As sagas nórdicas são formas de literatura medieval escandinava que funcionam como registros históricos e genealógicos, sendo geralmente narradas em prosa. No entanto, como foram escritas séculos depois dos eventos, são construídas com base em tradições orais, manuscritos perdidos e uma certa dose de licença poética.
Em um estudo recente, pesquisadores da Universidade Norueguesa de Ciência e Tecnologia em Trondheim, usaram material genético extraído de um dente preservado para fazer um estudo de DNA do personagem-chave da Sverris Saga. Esse relato diz respeito ao rei norueguês Sverre Sigurdsson (1151–1202 d.C.) e o protagonista na história é conhecido como Well-man (Homem do Poço).
A saga conta que, enquanto o rei Sverre passava o inverno na cidade de Bergen, em 1197 d.C., seus inimigos “Baglers” católicos romanos invadiram seu Castelo de Sverresborg em Trondheim e jogaram o corpo de um homem no poço, para tentar envenenar a água da população. Essa “arma biológica” era o Well-man.

_INFORMAÇÕES EXIBIDAS_.
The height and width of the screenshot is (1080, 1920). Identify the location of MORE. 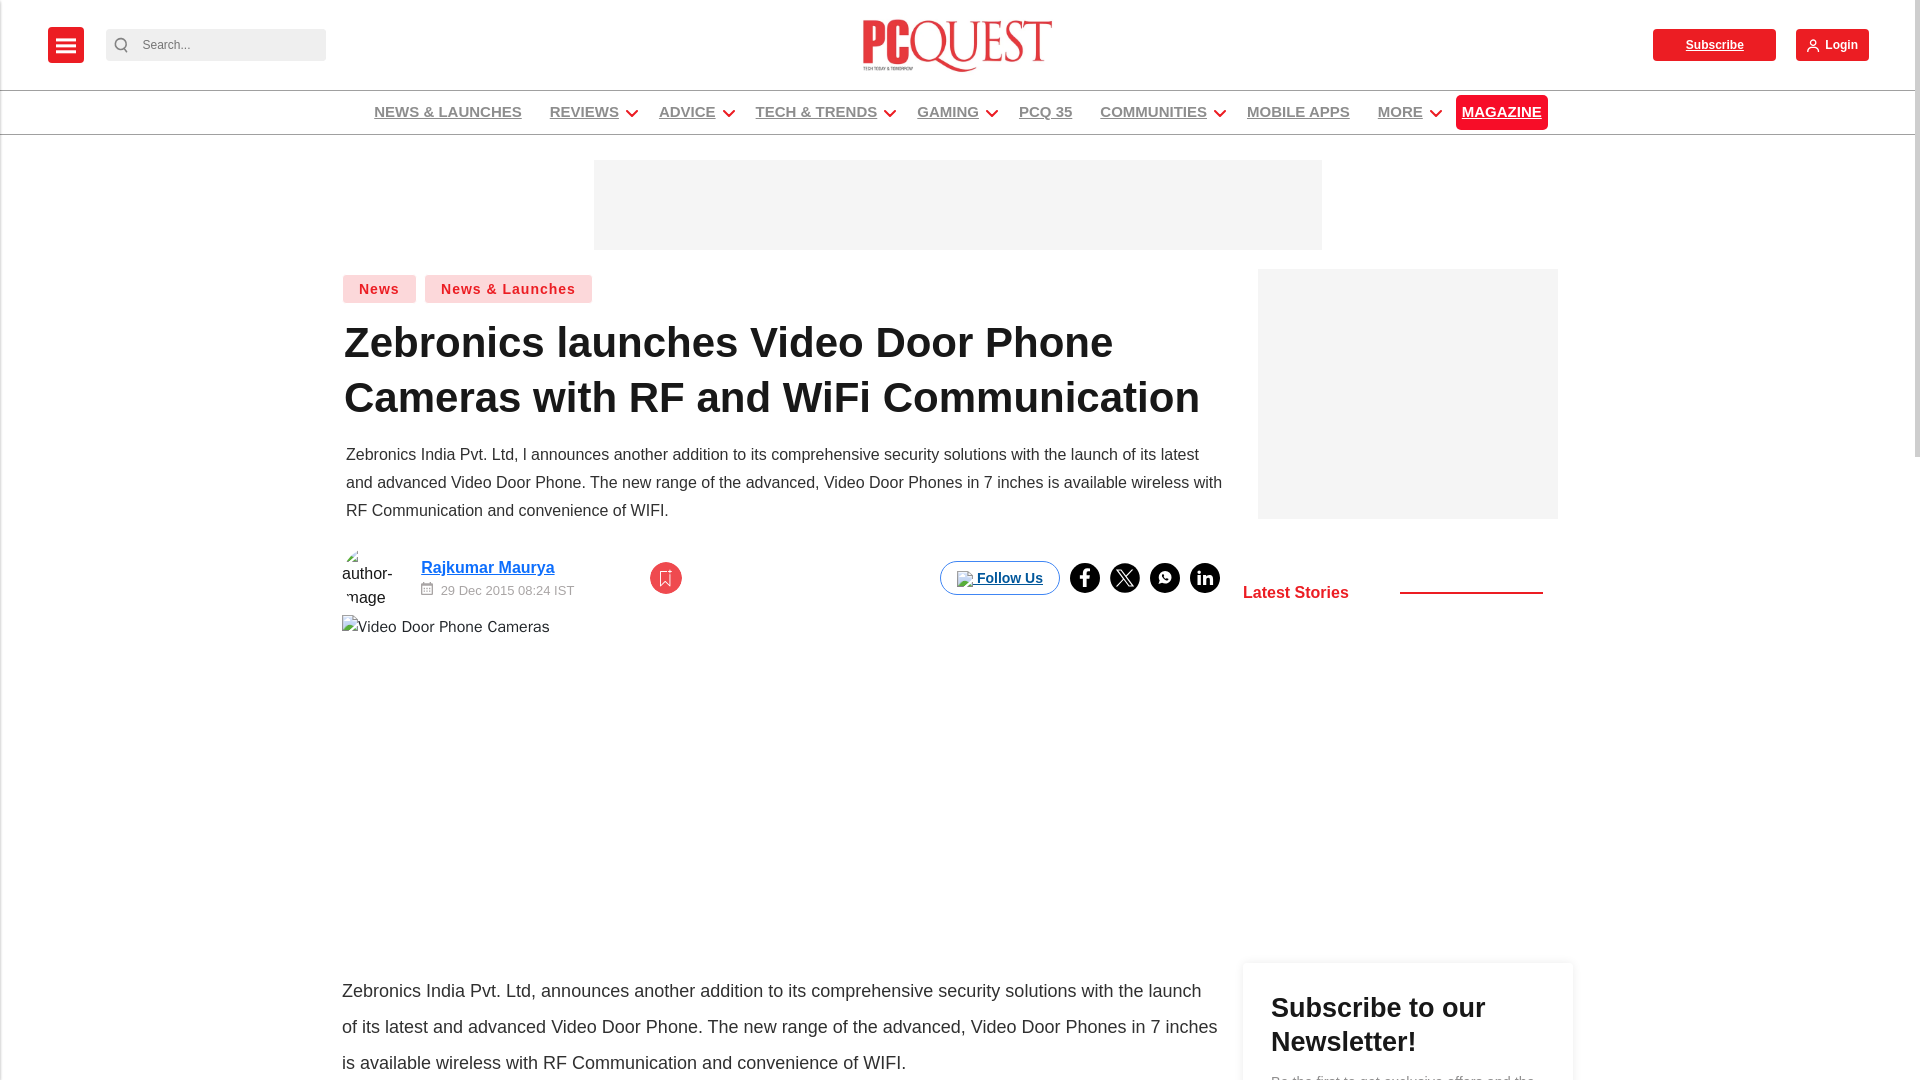
(1400, 112).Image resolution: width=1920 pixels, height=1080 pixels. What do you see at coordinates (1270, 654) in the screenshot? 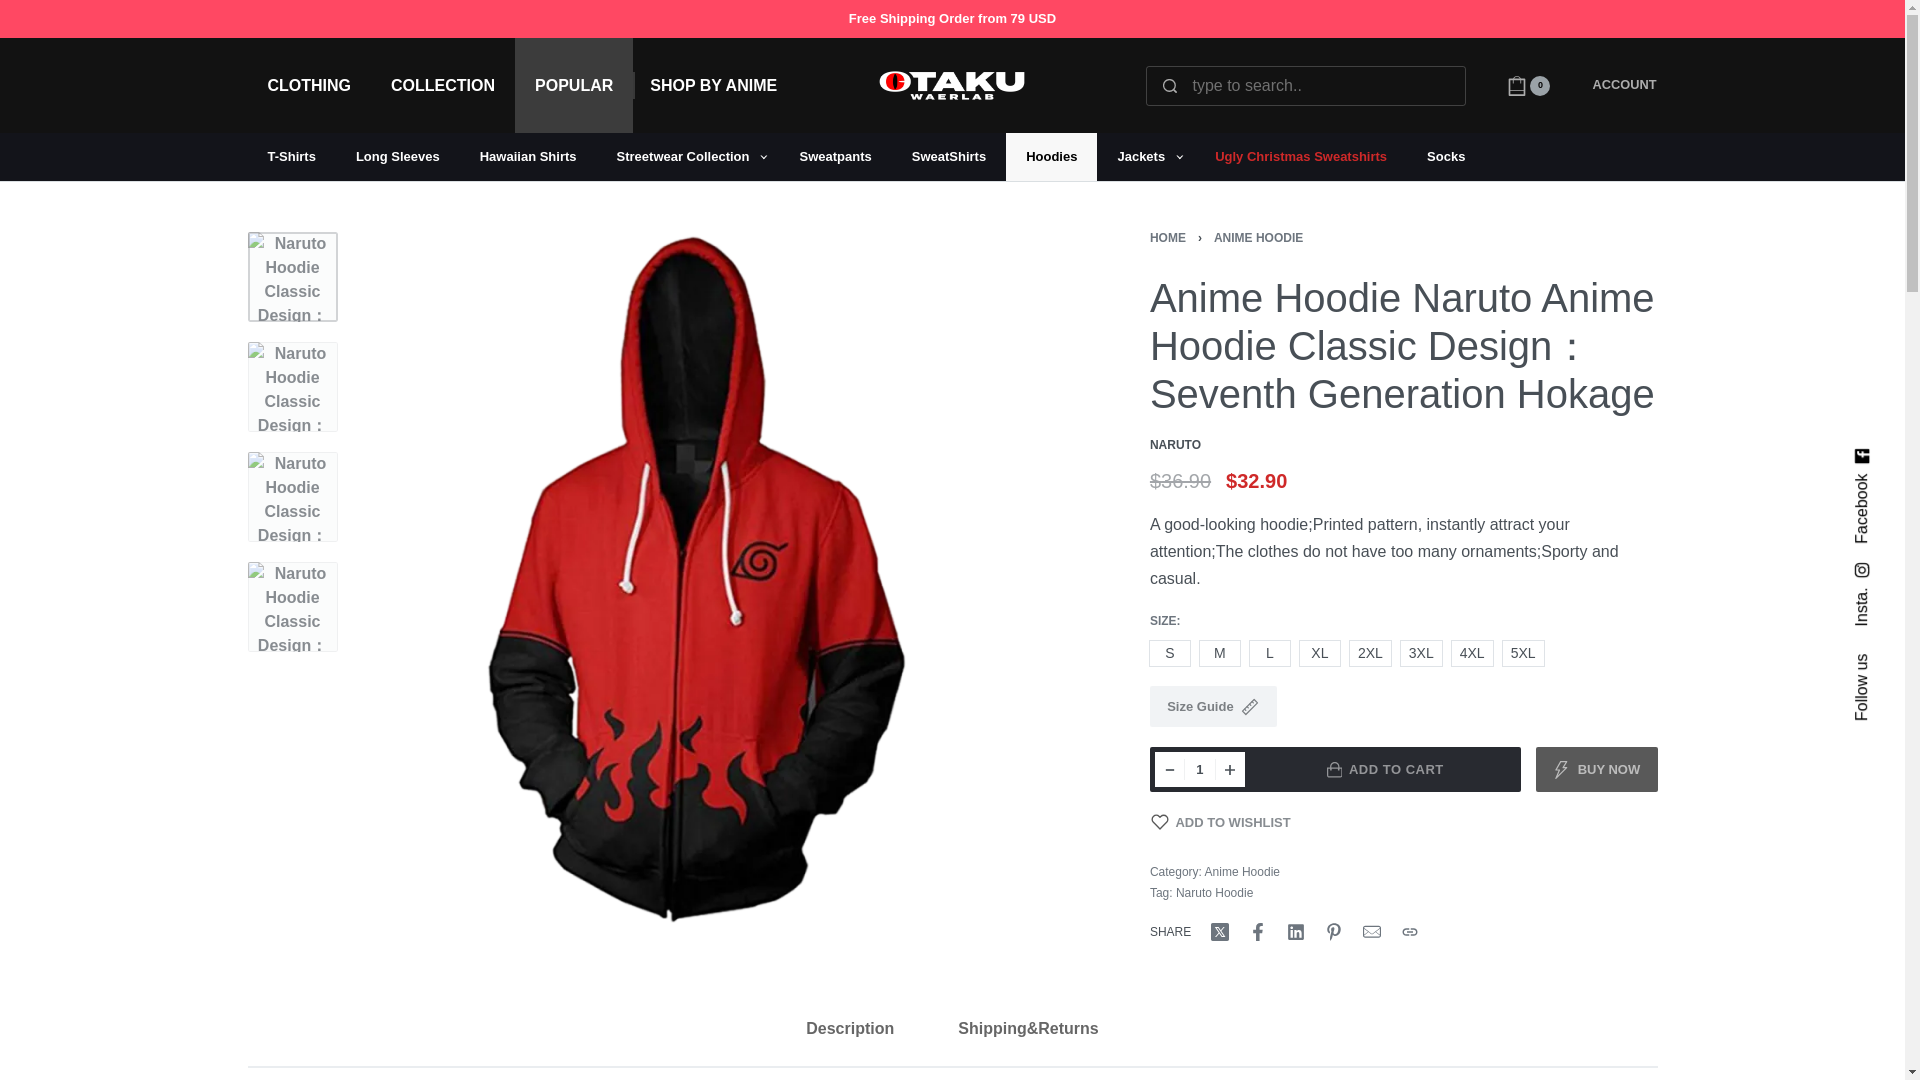
I see `L` at bounding box center [1270, 654].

_EXPLORE O MATERIAL_.
A – Reproduza fielmente um trecho do texto sobre as sagas nórdicas: comece nas palavras "As sagas nórdicas" e pare depois de "de licença poética.".
B – Segundo o texto sobre as sagas nórdicas, em que cidade o rei Sverre passava o inverno em 1197 d.C.?

_RESPOSTAS POR TAREFA_.
A –
As sagas nórdicas são formas de literatura medieval escandinava que funcionam como registros históricos e genealógicos, sendo geralmente narradas em prosa. No entanto, como foram escritas séculos depois dos eventos, são construídas com base em tradições orais, manuscritos perdidos e uma certa dose de licença poética.

B – Em Bergen.